Two balls of equal mass are projected upwards simultaneously, one from the ground with initial velocity `50ms^-1` and the other from a `40m` tower with initial velocity of `30ms^-1`. The maximum height attained by their COM will be a) 80 m b) 60 m c) 100 m d) 120 m

To solve the problem, we need to calculate the maximum height attained by the center of mass (COM) of the two balls.
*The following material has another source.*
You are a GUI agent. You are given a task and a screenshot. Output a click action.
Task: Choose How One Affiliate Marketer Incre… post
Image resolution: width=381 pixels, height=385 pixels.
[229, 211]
Let's break down the solution step by step. ### Step 1: Identify the Initial Positions of the Balls - Ball 1 is projected from the ground with an initial velocity of \(50 \, \text{m/s}\). - Ball 2 is projected from a height of \(40 \, \text{m}\) with an initial velocity of \(30 \, \text{m/s}\). ### Step 2: Calculate the Initial Position of the Center of Mass (COM) The formula for the position of the center of mass \(X_{CM}\) of two objects is given by: \[ X_{CM} = \frac{m_1 x_1 + m_2 x_2}{m_1 + m_2} \] Since both balls have equal mass \(m\): - For Ball 1 (at ground level): \(x_1 = 0 \, \text{m}\) - For Ball 2 (at height of 40 m): \(x_2 = 40 \, \text{m}\) Thus, the initial position of the center of mass is: \[ X_{CM} = \frac{m \cdot 0 + m \cdot 40}{m + m} = \frac{40m}{2m} = 20 \, \text{m} \] ### Step 3: Calculate the Initial Velocity of the Center of Mass (COM) The initial velocity of the center of mass \(V_{CM}\) is given by: \[ V_{CM} = \frac{m_1 v_1 + m_2 v_2}{m_1 + m_2} \] Where: - \(v_1 = 50 \, \text{m/s}\) (velocity of Ball 1) - \(v_2 = 30 \, \text{m/s}\) (velocity of Ball 2) Thus, we have: \[ V_{CM} = \frac{m \cdot 50 + m \cdot 30}{m + m} = \frac{80m}{2m} = 40 \, \text{m/s} \] ### Step 4: Calculate the Maximum Height Reached by the Center of Mass Using the kinematic equation: \[ v^2 = u^2 + 2as \] Where: - \(v = 0 \, \text{m/s}\) (final velocity at maximum height) - \(u = V_{CM} = 40 \, \text{m/s}\) - \(a = -g = -10 \, \text{m/s}^2\) (acceleration due to gravity) Setting up the equation: \[ 0 = (40)^2 + 2(-10)s \] \[ 0 = 1600 - 20s \] \[ 20s = 1600 \] \[ s = \frac{1600}{20} = 80 \, \text{m} \] ### Step 5: Calculate the Total Maximum Height of the Center of Mass from the Ground The total maximum height of the center of mass from the ground level is: \[ \text{Total Height} = \text{Initial Height of COM} + \text{Height Gained} \] \[ \text{Total Height} = 20 \, \text{m} + 80 \, \text{m} = 100 \, \text{m} \] ### Final Answer The maximum height attained by the center of mass is \(100 \, \text{m}\). Therefore, the correct option is: **c) 100 m** ---